Data digestion and storage. Factors related to data digestion and storage include:
Data integration. Organizations have many choices for integrating/replicating data across databases and applications — for example, extract, load, transform (ELT)/extract, transform, load (ETL); change data capture (CDC); data virtualization; integration platform as a service (iPaaS); and application programming interface (API). Organizations will typically utilize multiple technologies in parallel depending on the data integration need. For example, CDC may be used to create real-time, harmonized repositories for high-volume, structured data across cloud/hybrid environments (e.g., to support real-time reporting), whereas APIs are more typically used for low-volume, high-frequency application-to-application linkages (e.g., to support daily operations).
Data storage. Two main examples of cloud data storage are data lakes and data warehouses. Data lakes store all data, regardless of format. Data warehouses are more organized and have all data in a common format, making it easier to analyze. Companies such as Snowflake specialize in making data lakes accessible to analysts by automating the process of cleaning the data lake and moving it to data warehouses.

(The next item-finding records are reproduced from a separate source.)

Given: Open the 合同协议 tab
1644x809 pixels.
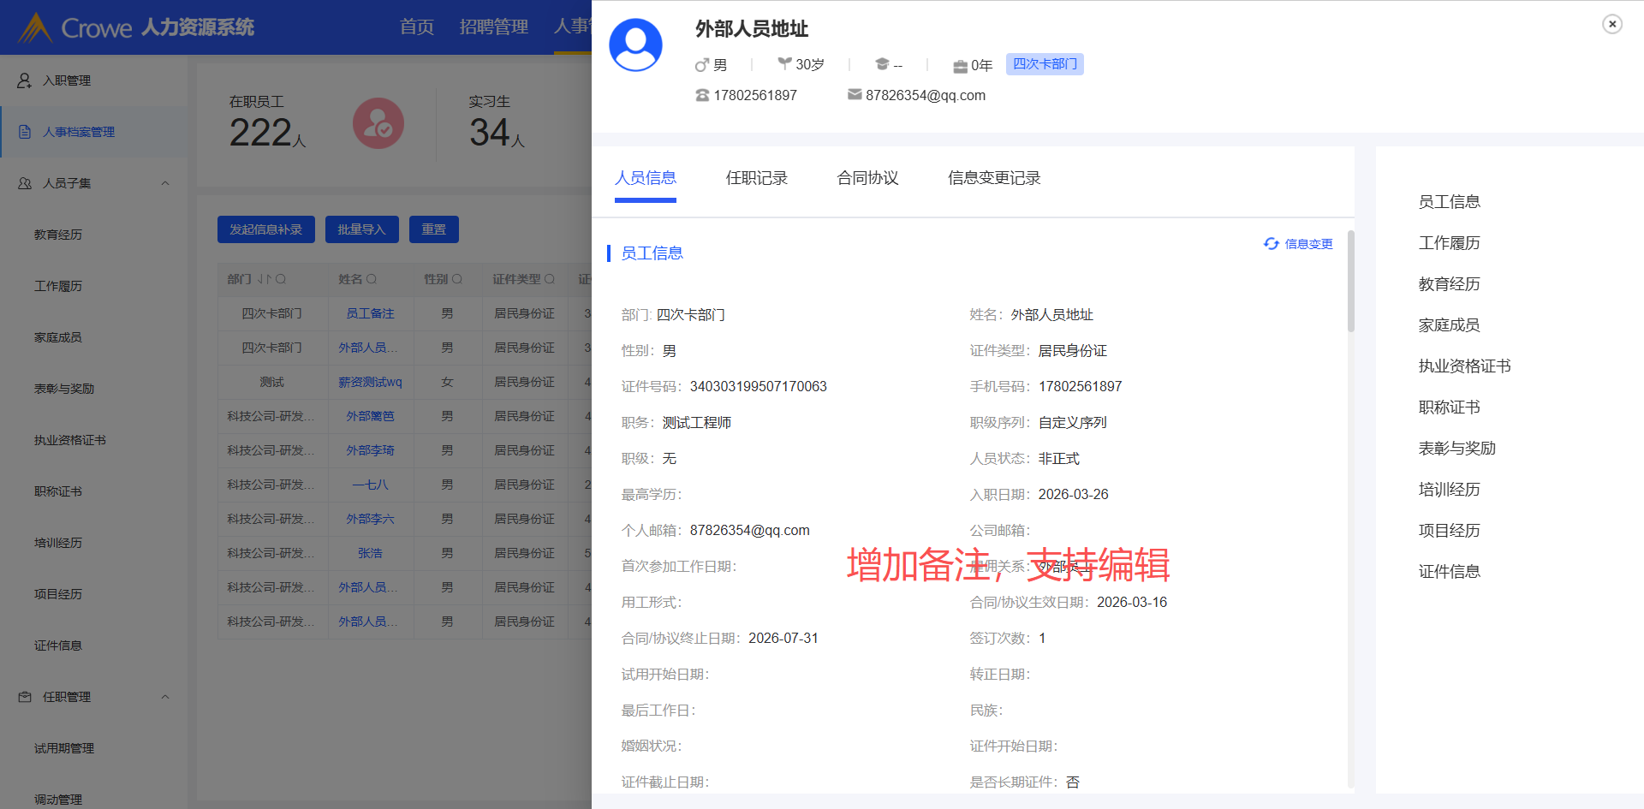Looking at the screenshot, I should click(x=867, y=178).
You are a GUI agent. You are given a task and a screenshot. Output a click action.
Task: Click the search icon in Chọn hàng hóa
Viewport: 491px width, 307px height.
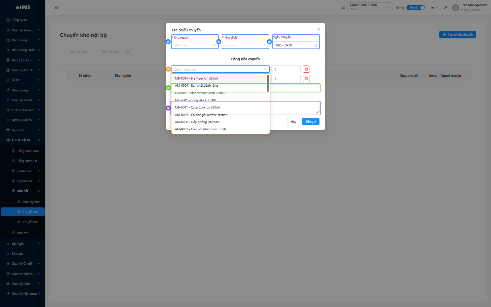pos(266,69)
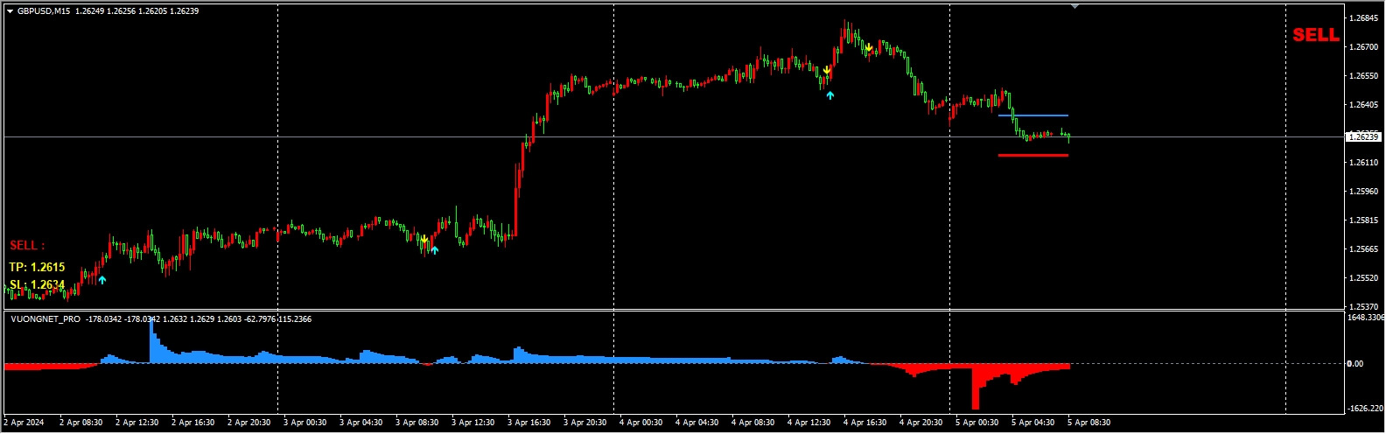Click the tallest blue histogram bar
This screenshot has height=434, width=1386.
152,341
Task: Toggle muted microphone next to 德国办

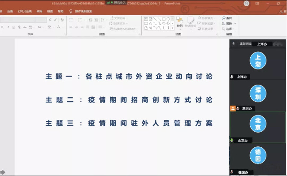Action: coord(232,172)
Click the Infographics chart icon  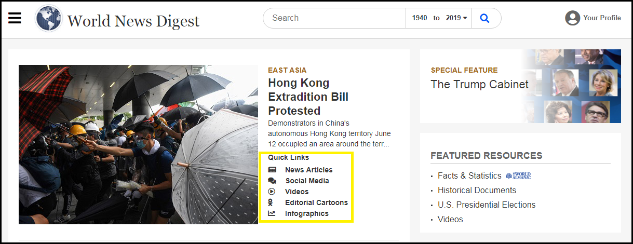click(272, 213)

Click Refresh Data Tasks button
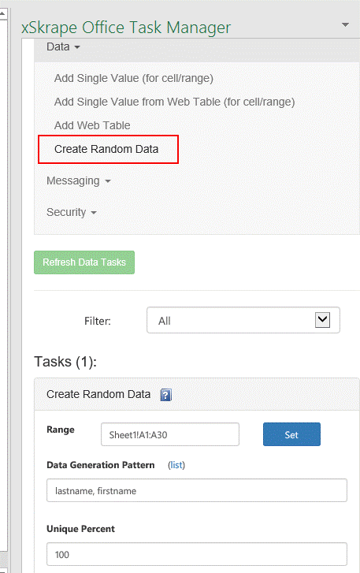pyautogui.click(x=84, y=262)
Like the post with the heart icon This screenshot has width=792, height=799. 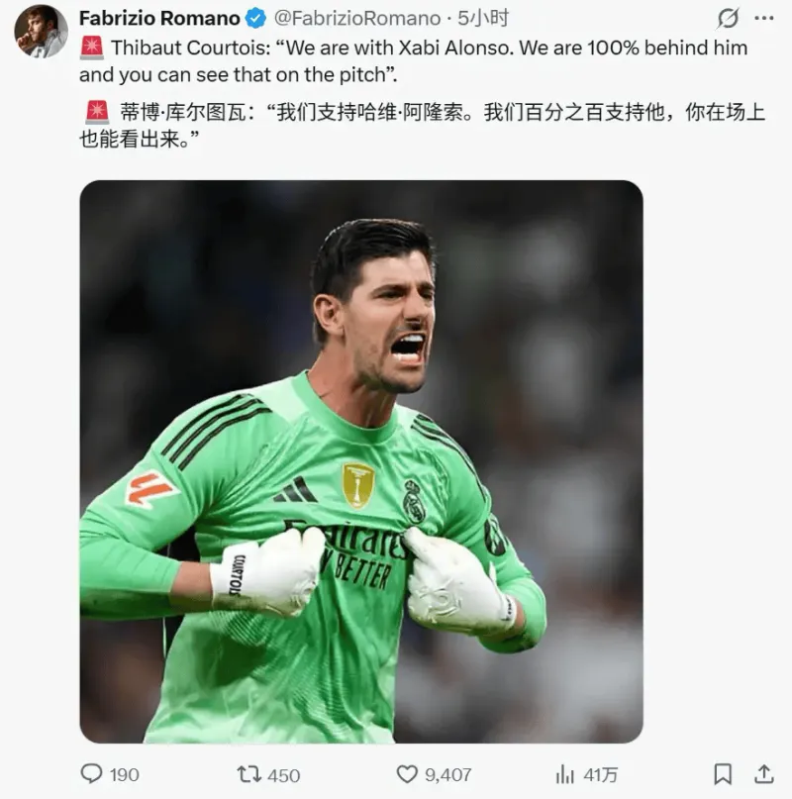407,774
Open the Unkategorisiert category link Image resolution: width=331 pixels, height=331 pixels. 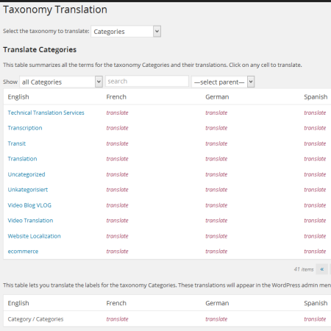click(x=28, y=190)
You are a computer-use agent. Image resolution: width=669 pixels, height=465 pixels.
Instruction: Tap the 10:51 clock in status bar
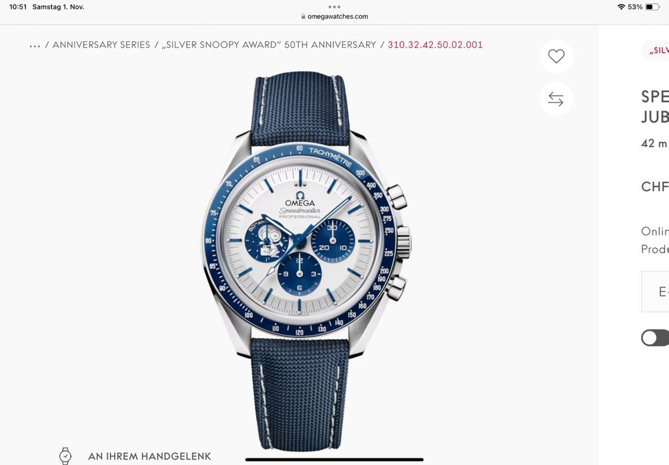(x=18, y=7)
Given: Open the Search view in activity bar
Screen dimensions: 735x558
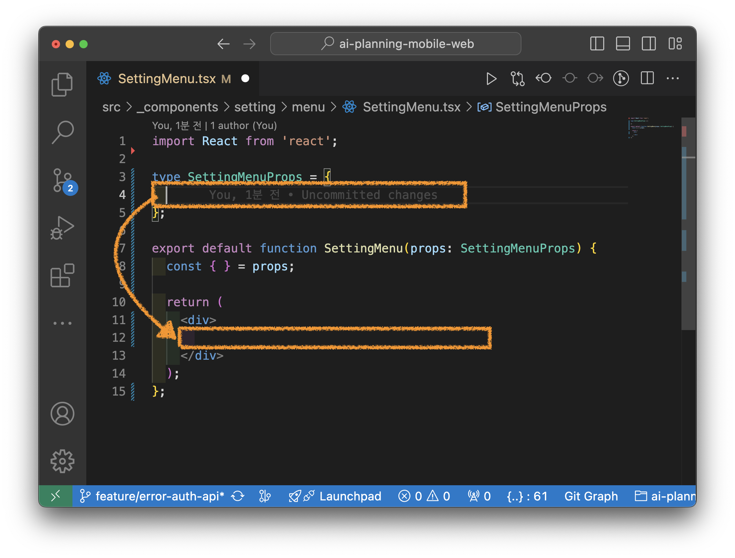Looking at the screenshot, I should point(62,132).
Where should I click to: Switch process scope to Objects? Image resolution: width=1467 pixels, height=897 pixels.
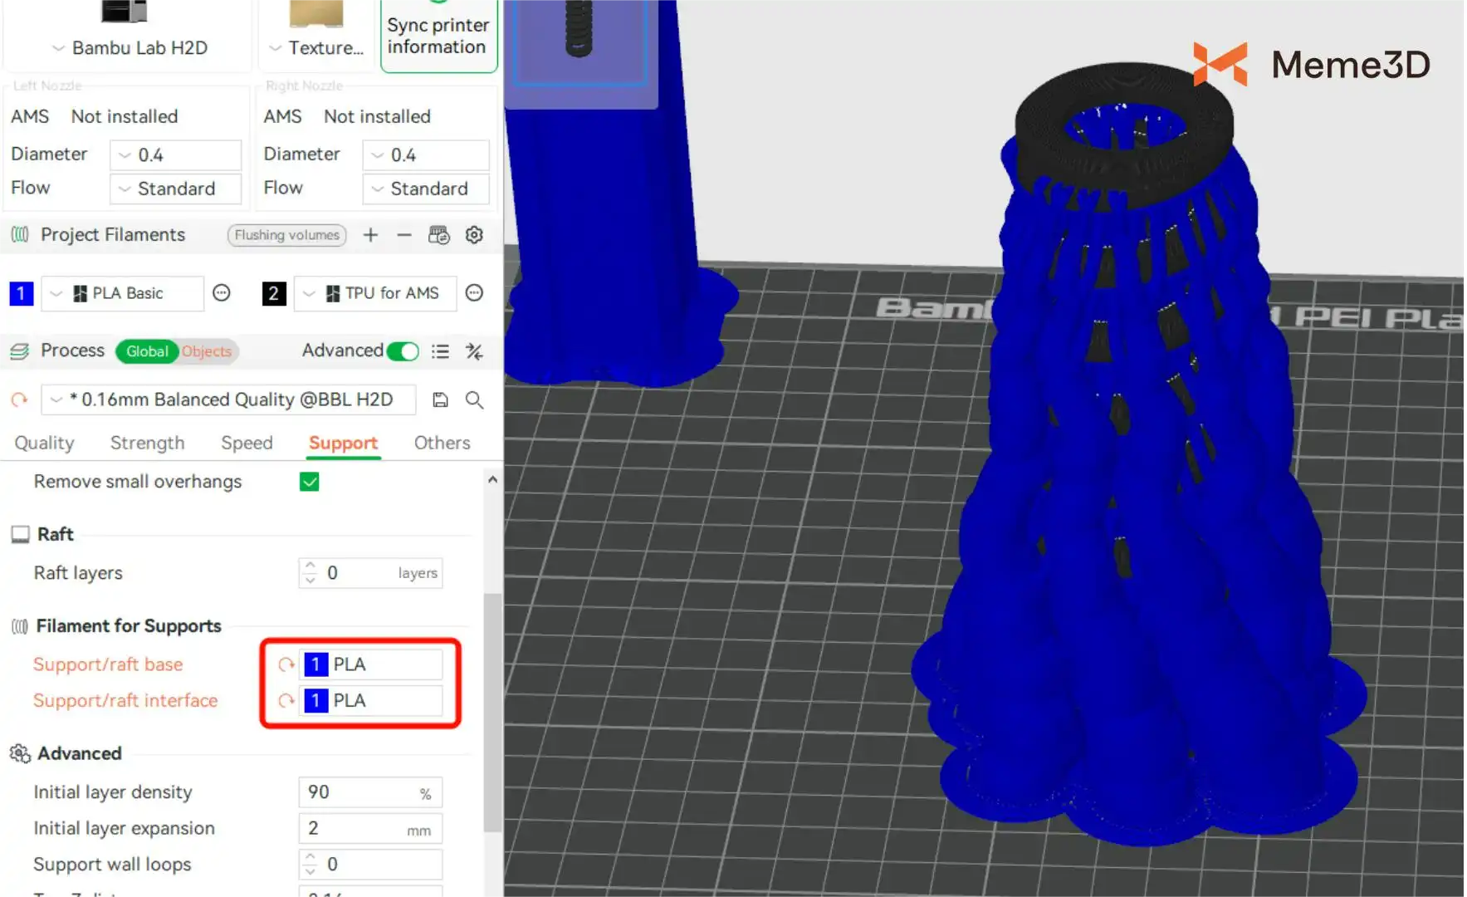tap(207, 351)
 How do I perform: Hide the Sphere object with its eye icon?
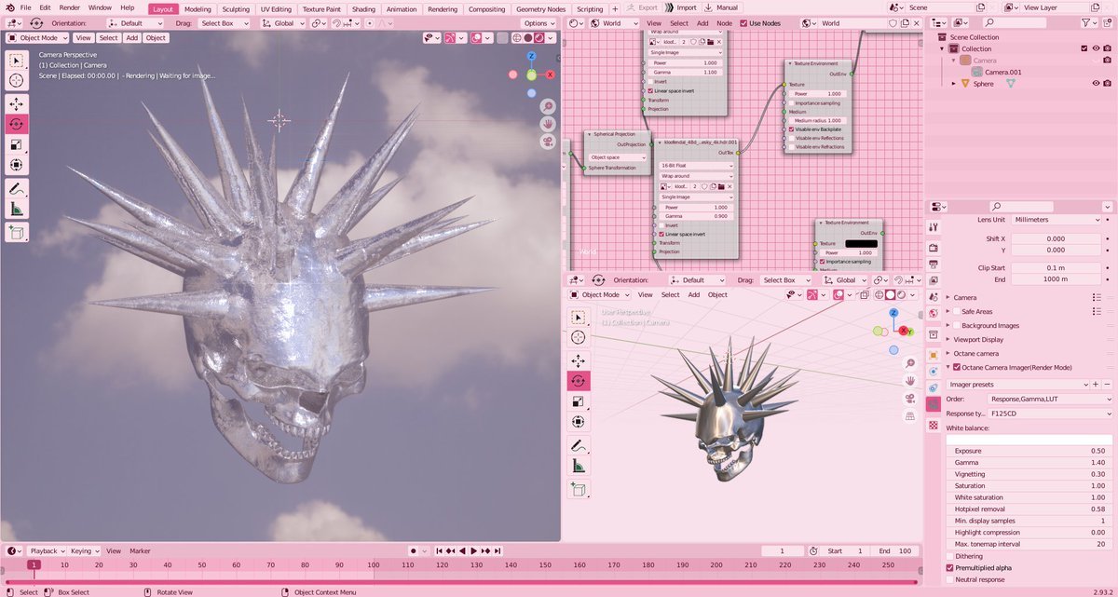click(x=1096, y=83)
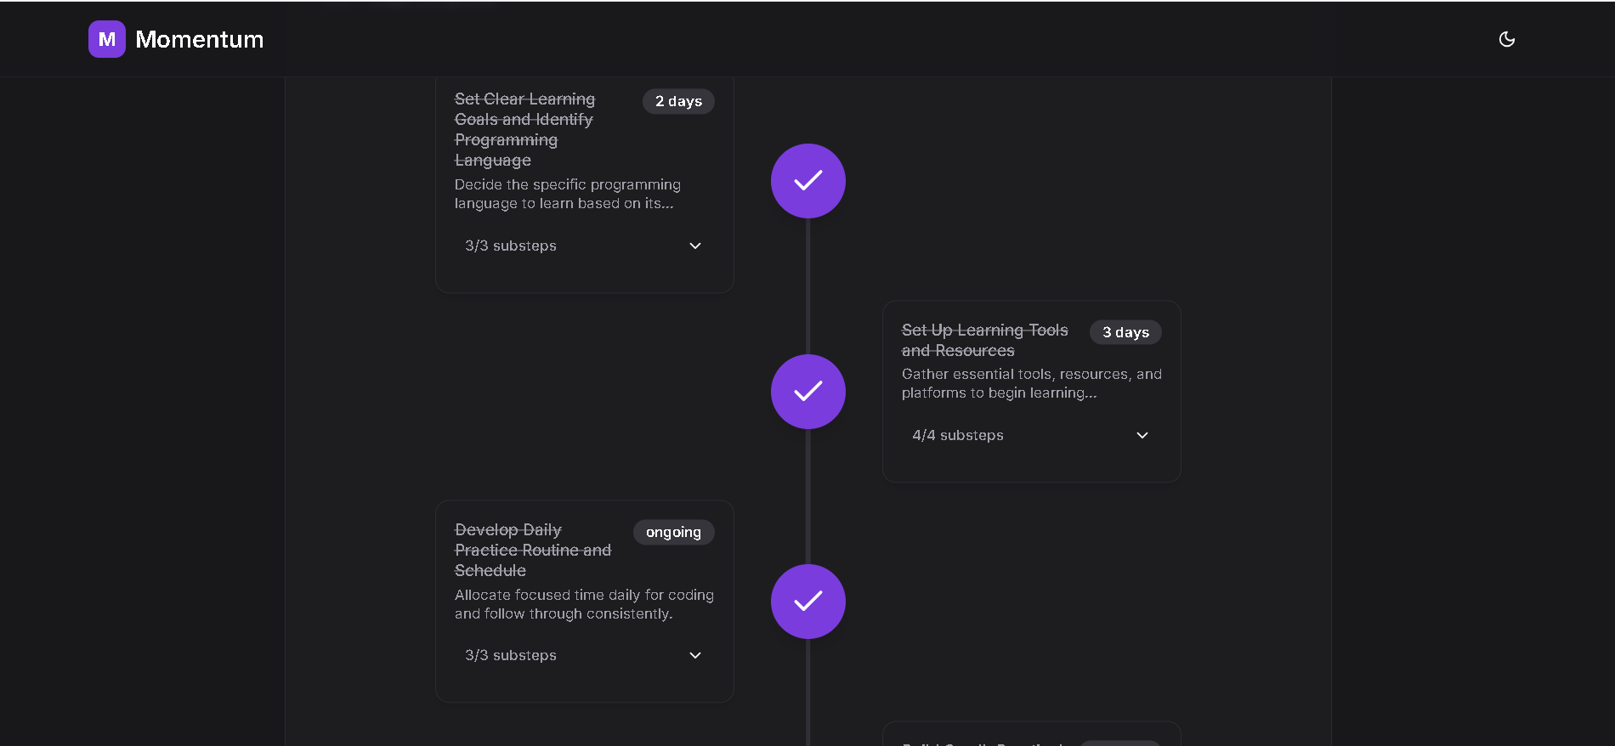Click the 2 days duration badge
The image size is (1615, 746).
(678, 101)
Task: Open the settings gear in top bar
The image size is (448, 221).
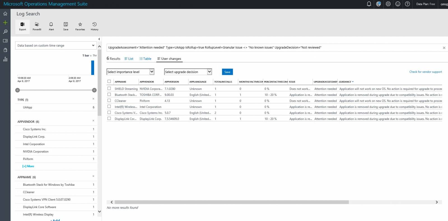Action: (388, 4)
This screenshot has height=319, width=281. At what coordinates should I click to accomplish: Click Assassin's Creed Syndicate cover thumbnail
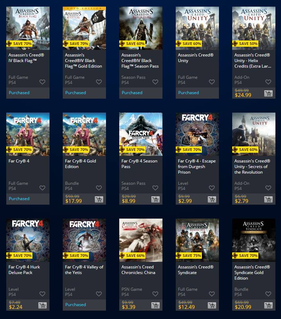click(197, 240)
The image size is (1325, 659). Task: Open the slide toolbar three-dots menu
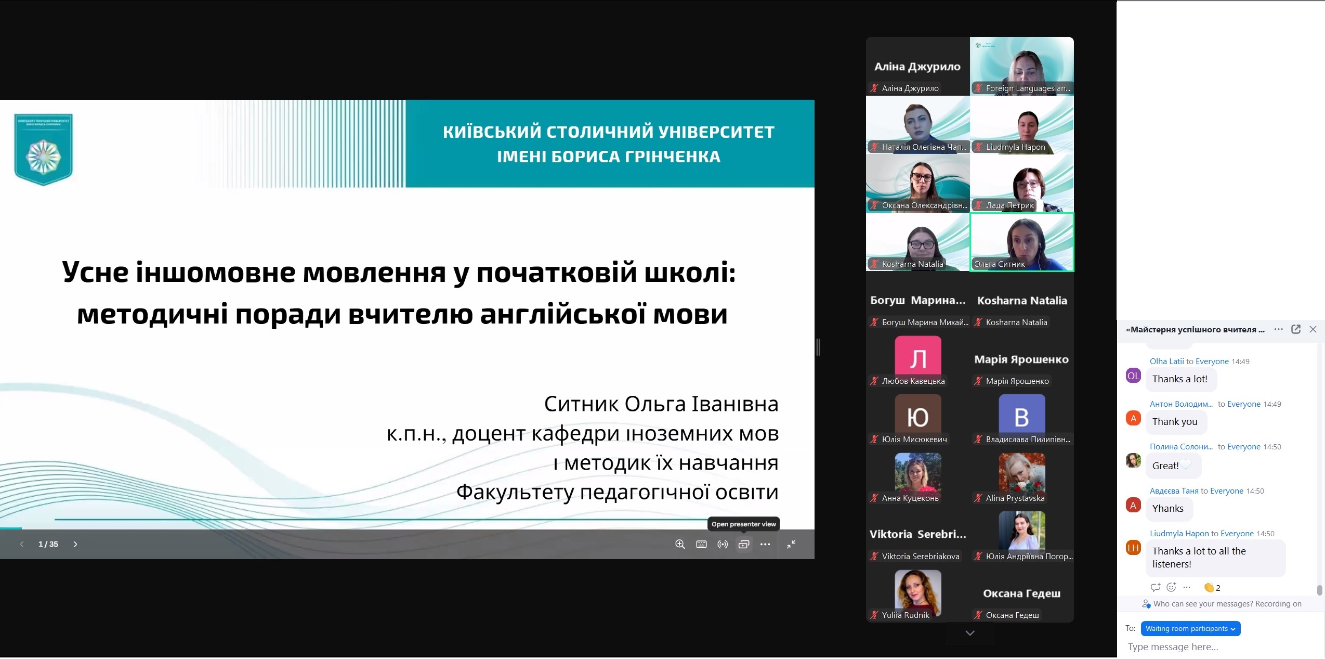click(765, 544)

Data exploration. Once the data is in a usable format, analysis can be performed. There are many open-source libraries for analyzing data (e.g., Pandas) and building ML models (e.g., TensorFlow) that have robust functionality and large communities supporting them, although they do require coding abilities. An increasing number of paid, enterprise, and low- and no-code solutions make the data more accessible to business analysts. This data democratization empowers citizen data scientists, defined as people who “create or generate models that use advanced diagnostic analytics or predictive and prescriptive capabilities, but whose primary job function is outside the field of statistics and analytics.”
Data visualization and output. Once the data is formatted and analyzed, software services/business intelligence solutions can provide tools and dashboards to help communicate data findings to the broader company and make the insights actionable. Some examples are Looker, Tableau and Power BI. Additionally, the data can then be used in internal apps or through third-party software (such as customer personalization through a digital experience platform) to provide value to customers.